Can you make video or audio recordings in child custody cases?  Can you make these recording secretly?  I have reviewed the case law and several themes emerge.

Generally, judges will only admit communications between the parties.  Judges do not admit recordings of conversations between parent and child or between parents and third parties (doctors, supervisors).  The case law is here:  Galle v. De Lorenzo, 2014 ONSC 3040.

Judges exclude clandestine recordings unless the probative value to a judge outweighs the prejudice to the party recorded; A.F. v. J.W., 2013 ONSC 4272

Recordings are excluded unless the issue before the judge is the parties’ interaction post-separation.   Specifically:

Whether the parties can speak civilly to each other (without threatening or anger)

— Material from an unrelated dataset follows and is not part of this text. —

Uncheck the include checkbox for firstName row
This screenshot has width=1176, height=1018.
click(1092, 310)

Whether a party berates the other party in front of the child;

Whether the other side is lying under oath or is disobeying a court order;

Sheidaei-Gandovani v. Makramati, 2014 ONCJ 82

Clandestine conversations might violate the criminal law or the other party’s civil rights.  Until now, family law judges acknowledge that these issues exist but have not made decisions regarding them yet.

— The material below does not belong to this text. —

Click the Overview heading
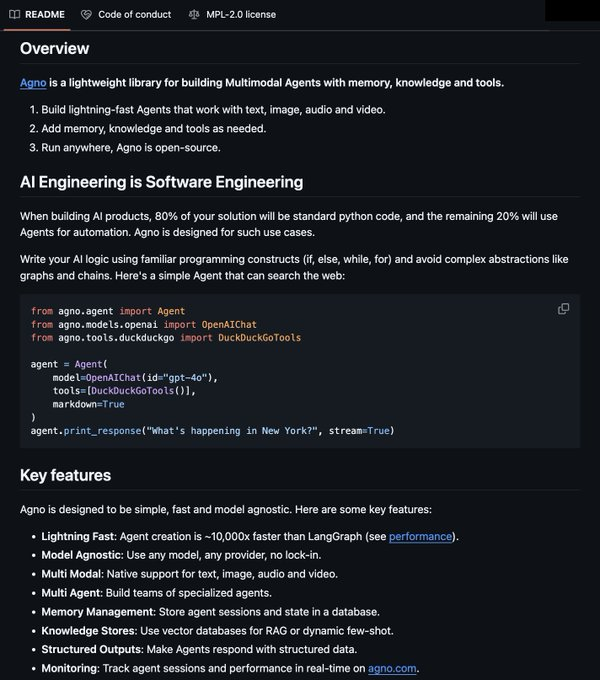 coord(55,49)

The recordings must obey the rules of evidence.  The person making the recording must have accurate records of when and where the recording was made.  There must be a transcript from a transcription service (and, if necessary, a third-party qualified translator), the recording must be clear and transcripts and recordings must be sworn into evidence.

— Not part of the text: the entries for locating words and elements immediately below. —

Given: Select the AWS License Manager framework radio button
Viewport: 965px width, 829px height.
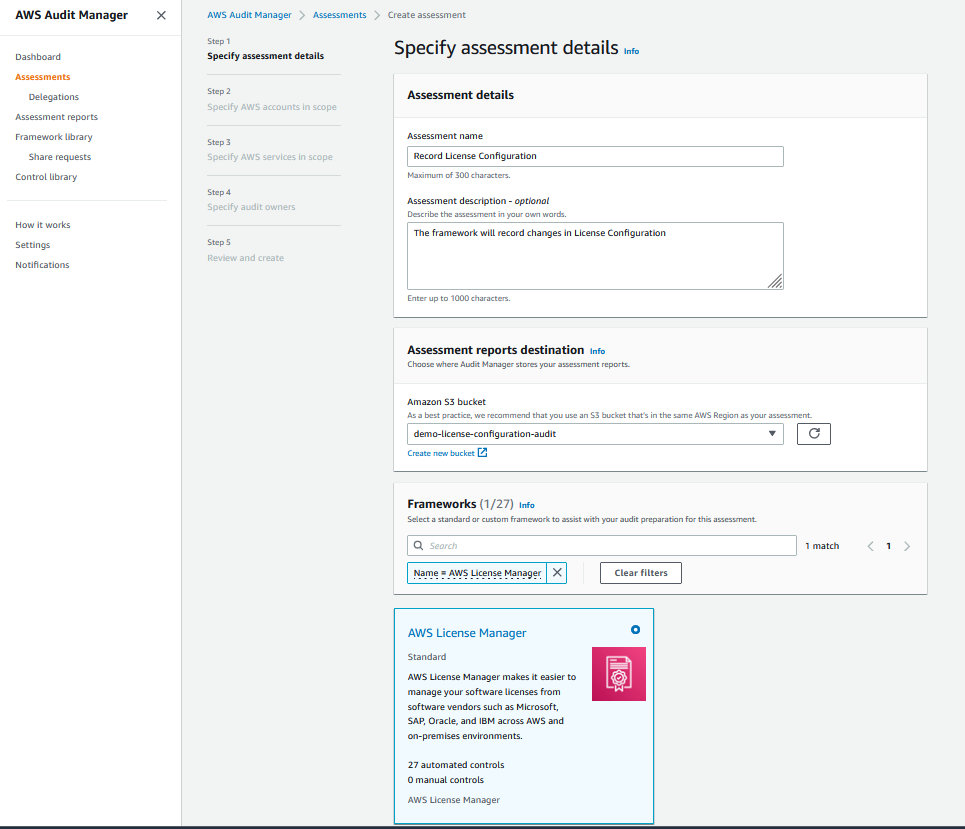Looking at the screenshot, I should [x=635, y=630].
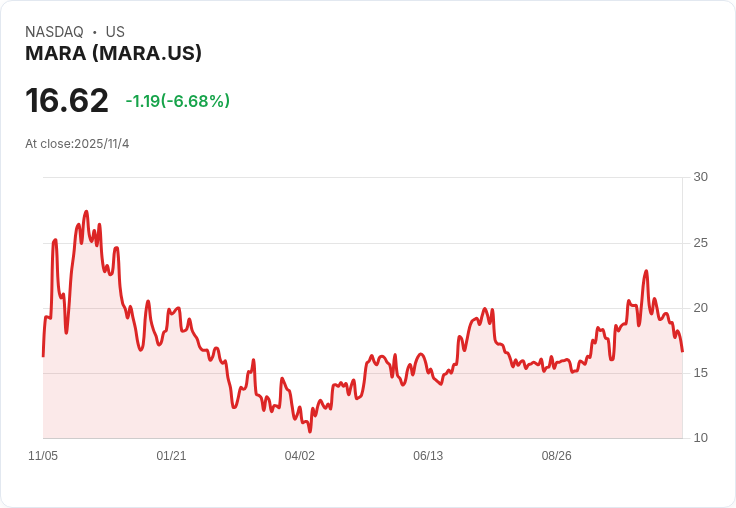Click the 10 price axis label
736x508 pixels.
(x=700, y=438)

It is in the best interests of the children if both parties are parenting them.  To that end, the law wants the parties to have mature conversations about the children.  Avoid making recordings whenever possible, whether clandestine or overt, because it can foster distrust between the parties.   Judges admit recordings only if such admissions is the only way to know the truth about the parties’ interactions regarding the children.

Judges encourage the parents to use Emails, texts and communication books.  They provide a permanent record of the parties’ interactions.  It is best because not only it provides evidence but it also encourages parties to be on their best behaviour.

Always assume that your communications between the other party, whether written or by telephone, are recorded and such recordings can be used against you in court.